This trial targets 60 participants in total. It began in 2025-09-29 with a primary completion date of 2026-02.
⚠ This information is for research awareness only. Always consult your physician before joining any clinical trial. Participation is voluntary and you may withdraw at any time.
Brief Summary
Exploring the 90% Effective Ventilation Pressure (EP90) for Esophageal Insufflation Avoidance During Anesthesia Induction: The aim is to determine the optimal ventilation pressure for esophageal insufflation avoidance during anesthesia induction and to explore its guiding significance for anesthesia management. The goal is to provide a more precise and personalized ventilation pressure setting standard for clinical anesthesia, thereby enhancing the safety of the anesthesia induction phase.
Eligibility Criteria
Inclusion Criteria: 1. Age: 18-65 years, regardless of gender; 2. ASA classification: I-III; 3. Scheduled for elective general anesthesia surgery; 4. BMI: 18.0-28.0 kg/m²; 5. Preoperative fasting: Solid food \>6 hours, liquid \>2 hours; 6. Less than two from five criteria predicting difficult mask ventilation as described by Langeron et al.(Prediction of difficult mask ventilation. Anesthesiology 2000; 92:1229-36); 7. No severe underlying conditions such as heart, lung, liver, or kidney disease; 8. Signed informed consent and ability to cooperate with the study protocol. Exclusion Criteria: 1. Pregnant or breastfeeding women; 2. History of upper gastrointestinal diseases such as gastroesophageal reflux disease, peptic ulcers, or hiatal hernia; 3. Recent (within 2 weeks) respiratory infections, chronic cough, similar symptoms, and other known or predictable respiratory system diseases; 4. Need for emergency surgery or airway obstruction after anesthesia induction requiring urgent intubation; 5. Inability to achieve adequate oxygenation during mask ventilation (e.g., SpO₂ \< 92% for 30 seconds, unresponsive to treatment); 6. History of contraindications or allergies to study medications; 7. Inability to understand the study content or refusal to cooperate; 8. Oropharyngeal or facial pathology; 9. with an indwelling gastric tube, and who had previously undergone gastric surgery.
Contact & Investigator
Qinghe Zhou, Dr.
STUDY CHAIR
Affiliated Hospital of Jiaxing University
Frequently Asked Questions
Who can join the NCT07340255 clinical trial?

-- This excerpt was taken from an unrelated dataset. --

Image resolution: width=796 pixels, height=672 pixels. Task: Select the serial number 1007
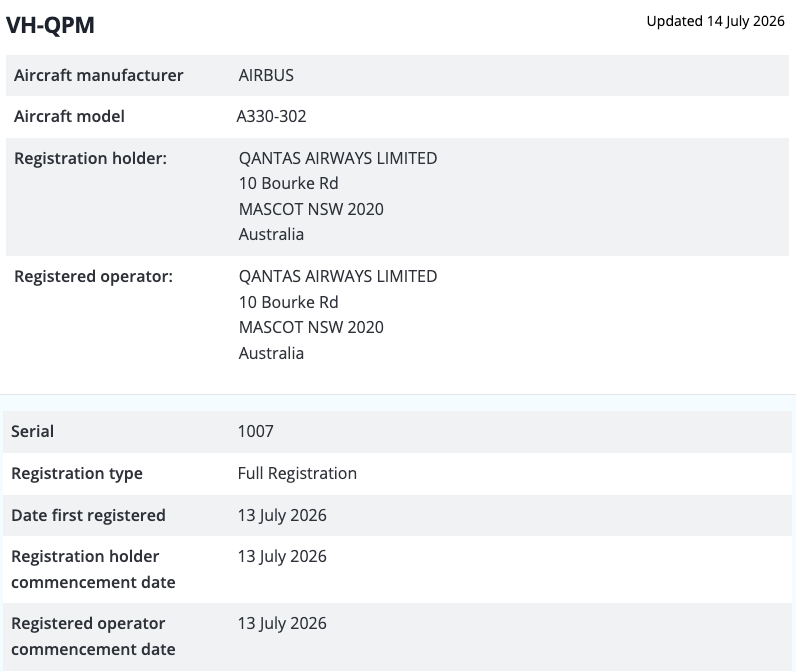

This trial is open to participants of all sexes, aged 18 Years or older, up to 65 Years, studying Airway Management. Full inclusion and exclusion criteria are listed in the Eligibility Criteria section. Always confirm your eligibility with the research team before applying.
Is NCT07340255 currently recruiting?
Yes, NCT07340255 is actively recruiting participants. Contact the research team at zqh10980@zjxu.edu.edu.cn for enrollment information.

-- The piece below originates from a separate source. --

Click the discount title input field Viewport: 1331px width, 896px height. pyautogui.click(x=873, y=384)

Where is the NCT07340255 trial being conducted?
This trial is being conducted at Jiaxing, China.
Who is sponsoring the NCT07340255 clinical trial?
NCT07340255 is sponsored by Affiliated Hospital of Jiaxing University. The principal investigator is Qinghe Zhou, Dr. at Affiliated Hospital of Jiaxing University. The trial plans to enroll 60 participants.